§ **EXCERPT PROVIDED**:

>> Begin

The maximum Direct Parent PLUS Loan amount that can be borrowed is the cost of attendance at the school your child will attend minus any other financial assistance your child receives.
How to apply for a Direct Parent PLUS loan
(Before applying for a Direct Parent PLUS Loan, make sure your child has completed a FAFSA.)
The information that you provide will be sent to the school that you select.
Apply online for Direct Parent PLUS Loan at StudentLoans.gov by completing:
- PLUS Application
- PLUS Loan Agreement (MPN)
- PLUS Credit Counseling
Finally, complete the Parent Plus Loan Request and submit the completed form to Kirtland’s Student Financial Services Office.
Alternative Education Loans are private loans through different lenders to assist with the cost of education. These loans are generally based on income and credit history. Interest rates and fees are set by each individual lender. Some students may be required to have a cosigner. Students who are considering borrowing an Alternative Education Loan should research each individual program to carefully determine which option will best suit their needs.
When you signed the Stafford Master Promissory Note (MPN), you signed a legal and binding note to repay your lender. As you leave school, it is important that you fulfill this obligation. Consider the following options.

>> End

§ **DATASET ENTRIES**:
>> Begin

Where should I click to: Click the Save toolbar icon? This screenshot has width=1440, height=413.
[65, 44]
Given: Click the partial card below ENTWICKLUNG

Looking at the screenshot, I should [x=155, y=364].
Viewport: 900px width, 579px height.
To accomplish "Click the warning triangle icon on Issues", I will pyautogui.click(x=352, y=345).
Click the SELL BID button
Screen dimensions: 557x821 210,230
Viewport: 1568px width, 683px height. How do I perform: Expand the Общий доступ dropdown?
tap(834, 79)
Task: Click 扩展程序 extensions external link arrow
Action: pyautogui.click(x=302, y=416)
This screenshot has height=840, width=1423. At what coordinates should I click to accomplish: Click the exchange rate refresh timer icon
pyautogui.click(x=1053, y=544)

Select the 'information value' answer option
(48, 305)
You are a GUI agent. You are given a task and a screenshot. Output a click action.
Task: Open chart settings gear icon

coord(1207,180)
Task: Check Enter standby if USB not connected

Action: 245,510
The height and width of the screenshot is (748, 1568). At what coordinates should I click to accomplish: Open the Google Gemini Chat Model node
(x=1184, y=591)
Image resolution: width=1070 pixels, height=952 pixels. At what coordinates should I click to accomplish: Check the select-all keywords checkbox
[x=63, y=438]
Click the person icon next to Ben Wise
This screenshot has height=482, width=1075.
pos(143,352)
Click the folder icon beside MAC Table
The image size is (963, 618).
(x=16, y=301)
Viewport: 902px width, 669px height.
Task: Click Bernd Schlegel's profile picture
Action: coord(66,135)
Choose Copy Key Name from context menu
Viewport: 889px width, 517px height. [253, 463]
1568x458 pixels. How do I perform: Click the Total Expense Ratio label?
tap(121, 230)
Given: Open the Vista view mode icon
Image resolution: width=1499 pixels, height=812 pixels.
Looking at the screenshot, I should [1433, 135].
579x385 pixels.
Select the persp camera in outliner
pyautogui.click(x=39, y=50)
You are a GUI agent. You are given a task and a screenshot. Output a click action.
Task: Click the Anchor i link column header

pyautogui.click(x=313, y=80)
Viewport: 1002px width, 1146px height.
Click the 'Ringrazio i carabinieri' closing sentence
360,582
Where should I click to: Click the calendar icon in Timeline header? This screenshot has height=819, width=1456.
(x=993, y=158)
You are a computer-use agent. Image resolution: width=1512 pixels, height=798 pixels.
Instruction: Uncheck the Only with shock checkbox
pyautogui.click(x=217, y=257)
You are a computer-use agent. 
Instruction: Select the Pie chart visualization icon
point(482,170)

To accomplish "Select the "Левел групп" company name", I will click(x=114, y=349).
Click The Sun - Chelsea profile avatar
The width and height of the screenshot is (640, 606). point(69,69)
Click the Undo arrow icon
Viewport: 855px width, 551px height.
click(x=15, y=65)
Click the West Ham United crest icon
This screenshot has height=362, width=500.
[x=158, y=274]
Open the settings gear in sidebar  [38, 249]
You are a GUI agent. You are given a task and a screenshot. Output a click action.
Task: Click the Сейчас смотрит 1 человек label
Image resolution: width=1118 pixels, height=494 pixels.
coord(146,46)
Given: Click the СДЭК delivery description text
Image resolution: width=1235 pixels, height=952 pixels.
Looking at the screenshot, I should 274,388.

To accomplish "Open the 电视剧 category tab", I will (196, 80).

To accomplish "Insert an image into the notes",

>> End

§ **REQUEST**:
Copy out word for word the part of the student loan text that opens with the words containing "- PLUS Credit" and closes with "suit their needs.".

§ **TASK SOLUTION**:
- PLUS Credit Counseling
Finally, complete the Parent Plus Loan Request and submit the completed form to Kirtland’s Student Financial Services Office.
Alternative Education Loans are private loans through different lenders to assist with the cost of education. These loans are generally based on income and credit history. Interest rates and fees are set by each individual lender. Some students may be required to have a cosigner. Students who are considering borrowing an Alternative Education Loan should research each individual program to carefully determine which option will best suit their needs.